After locating the line with "You are a computer-use", repeat it and every following line to the end of the listing, exactly. Omit the pictures.
※
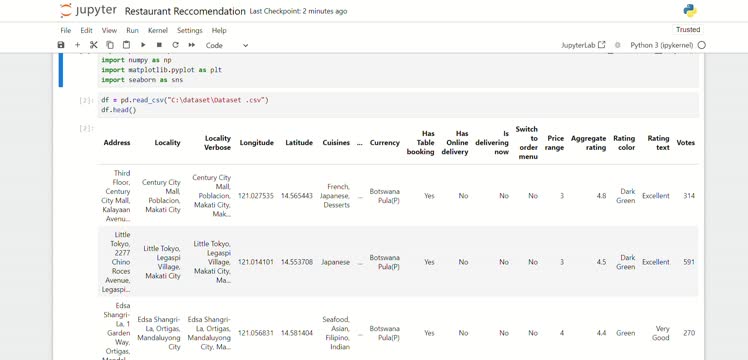
Task: Copy the selected cell
Action: [110, 45]
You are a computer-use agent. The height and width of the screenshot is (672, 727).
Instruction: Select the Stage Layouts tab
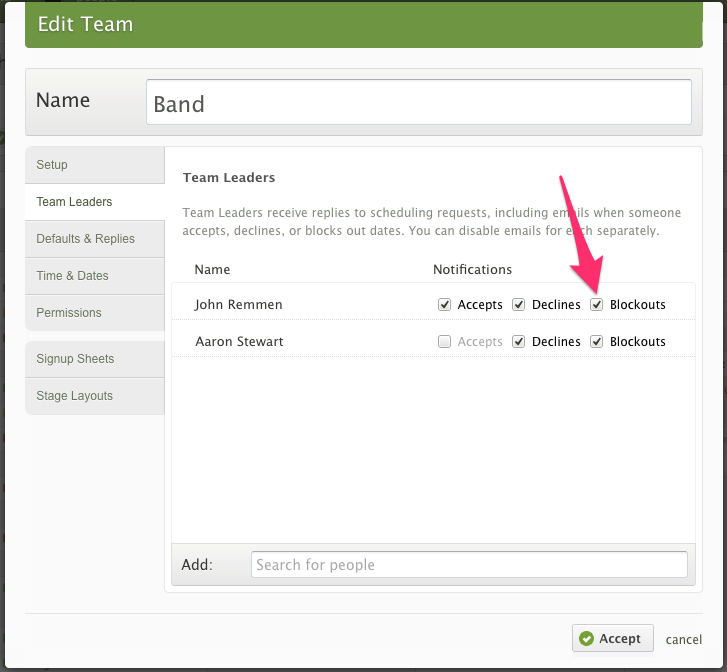[x=95, y=396]
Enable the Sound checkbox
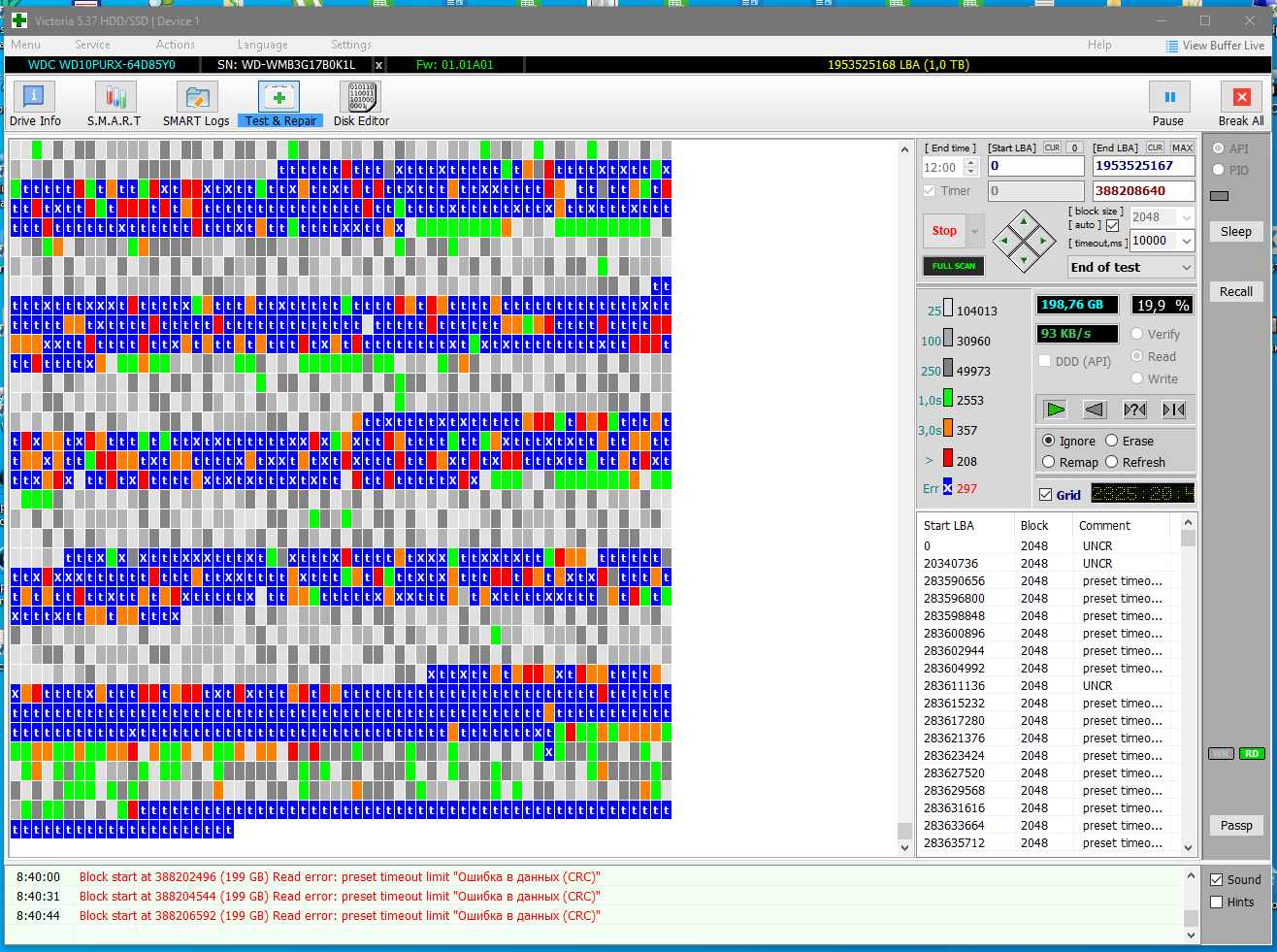This screenshot has width=1277, height=952. pos(1217,880)
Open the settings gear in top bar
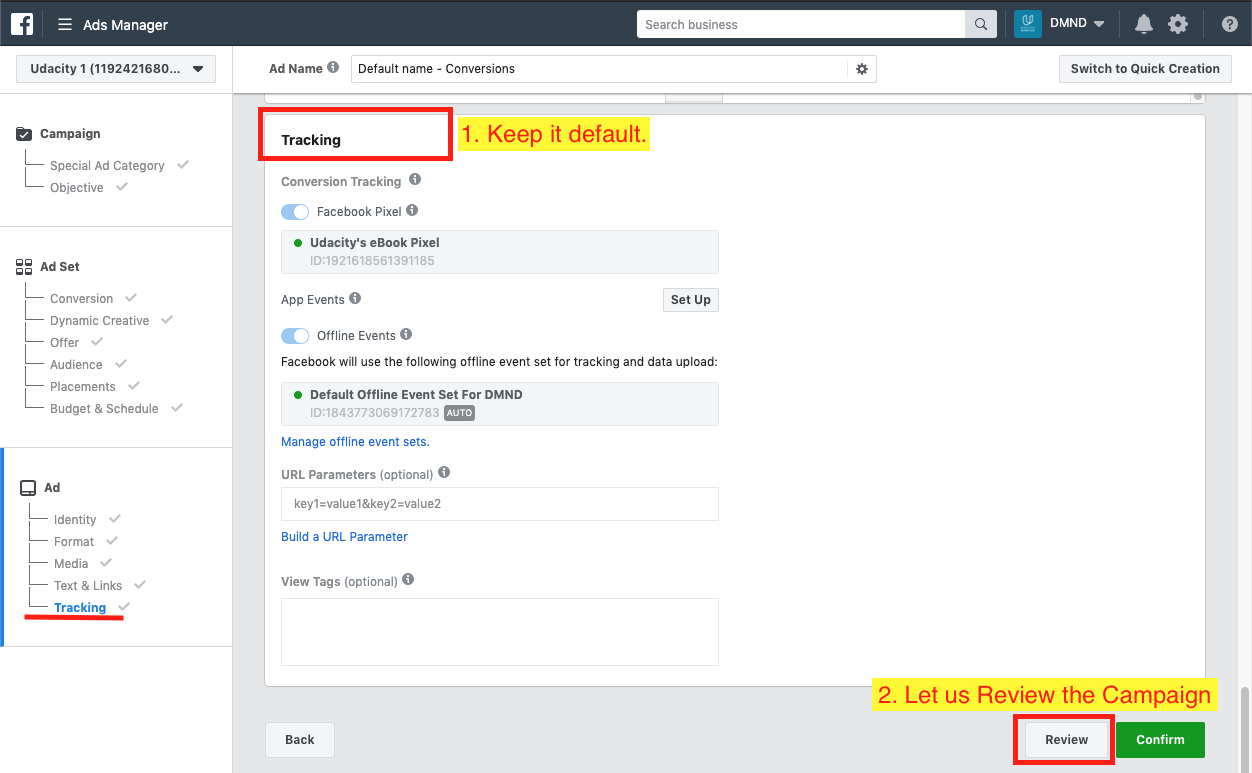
※
ANSWER BOX |
You are a computer-use agent. The height and width of the screenshot is (672, 727).
Instruction: Select the Stage Layouts tab
[x=95, y=396]
Enable the Sound checkbox
This screenshot has width=1277, height=952. pos(1217,880)
Open the settings gear in top bar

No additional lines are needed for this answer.